Jest Pan nie tylko kucharzem i restauratorem, zresztą wysoko cenionym w Polsce, jak i w Grecji, ale też przedsiębiorcą i osobowością telewizyjną.

Przede wszystkim jestem pomysłodawcą i organizatorem długofalowego projektu o nazwie Festiwal Kuchni Greckiej. Jego XI edycja będzie miała miejsce 8 kwietnia podczas XX Jubileuszowych Targów EuroGastro 2016 w Warszawie. Celem tego konkursu kulinarnego nie jest nauka tradycyjnej kuchni greckiej, ale sposobu wykorzystania oryginalnych produktów greckich w każdej innej kuchni, również w kuchni polskiej. To prawda, mam coraz więcej pomysłów i propozycji współpracy. Jestem Honorowym członkiem Chef’s Club Grecji, również osobą reprezentującą Poland Branch Office Chef’s Club of Greece w Polsce, które należy do WACS. W tym roku WACS odbędzie się w Thessalonikach w dniach 24-27 września i ja organizuję wyjazd dlpolskich kucharzy i udział w tym międzynarodowym kongresie. Na szczęście zdrowie mi dopisuje i mogę z powodzeniem realizować swoje zawodowe plany.

Czy pomyślał Pan o najmłodszych pasjonatach sztuki kulinarnej?
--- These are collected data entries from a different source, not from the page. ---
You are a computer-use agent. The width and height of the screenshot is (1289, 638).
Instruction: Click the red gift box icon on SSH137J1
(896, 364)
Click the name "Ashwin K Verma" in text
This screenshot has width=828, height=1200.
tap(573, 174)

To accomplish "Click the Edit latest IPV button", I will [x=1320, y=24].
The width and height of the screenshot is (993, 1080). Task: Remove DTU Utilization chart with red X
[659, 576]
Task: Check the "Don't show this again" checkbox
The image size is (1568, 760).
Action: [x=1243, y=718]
Oczywiście. Dla n ich pośredniczę w organizacji praktyk studenckich w Grecji. Jedynymi warunkami są: ukończone 18 lat, znajomość języka angielskiego w stopniu komunikatywnym i chęci do pracy. Zapewniamy im transport, nocleg i wyżywienie. Za udział w praktykach dostają też kieszonkowe. www.studenckie-praktyki.pl.

A jak połączył Pan miłość do gotowania z podróżowaniem?

Prowadzę również Biuro Podróży Hellas Travel w Warszawie www.hellastravel.pl. Dzięki temu mogę prowadzić podróże kulinarne dla firm i osób prywatnych. Zapraszam wszystkich do łączenia przyjemnego z pożytecznym – wypoczynku z edukacją.

Czym zaskoczy nas Teo Vafidis w najbliższym czasie?

Planuję odcinki z cyklu „Teo-ria Smaku Teo Vafidisa”. Mam też nowy pomysł nakręcenia serialu kulturalno-kulinarno- -podróżniczego w Polsce i wyemitowanego w greckiej telewizji, a także wydanie książki podróżniczo-kulinarnej o Grecji.